• _Task material_
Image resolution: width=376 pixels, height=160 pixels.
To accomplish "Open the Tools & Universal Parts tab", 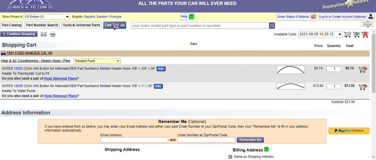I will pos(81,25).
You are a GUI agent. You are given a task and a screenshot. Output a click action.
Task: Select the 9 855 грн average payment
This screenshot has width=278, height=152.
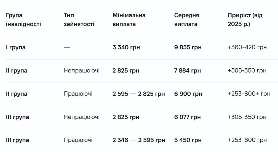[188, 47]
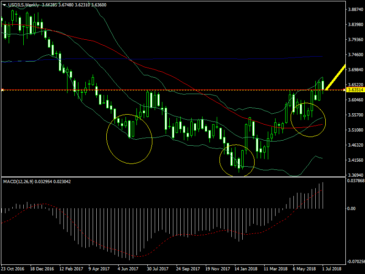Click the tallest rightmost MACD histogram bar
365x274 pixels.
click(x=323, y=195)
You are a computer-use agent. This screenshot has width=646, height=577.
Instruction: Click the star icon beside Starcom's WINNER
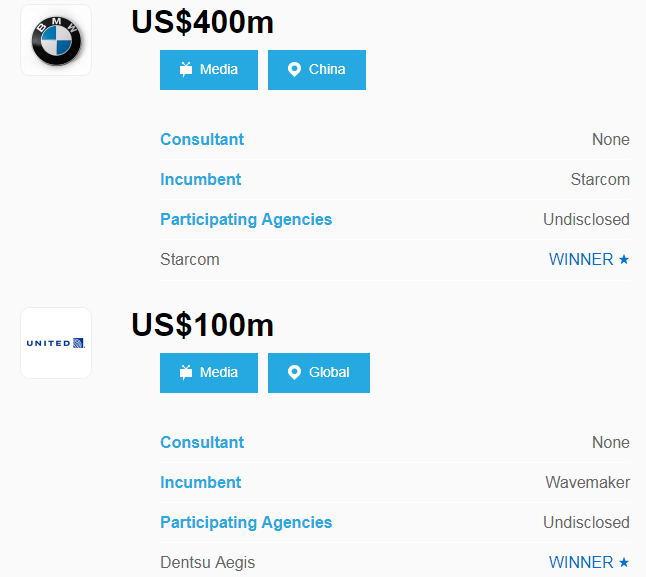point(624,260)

• _Goal of the exercise_
With the pictures left out, copy exactly the lines above from the line containing "Task: Select the 9 855 грн average payment" through the last line of the entries.

• _Result of this task_
Task: Select the 9 855 грн average payment
This screenshot has width=278, height=152.
[188, 47]
Click the tallest rightmost MACD histogram bar
365x274 pixels.
click(x=323, y=195)
You are a computer-use agent. This screenshot has width=646, height=577.
Instruction: Click the star icon beside Starcom's WINNER
point(624,260)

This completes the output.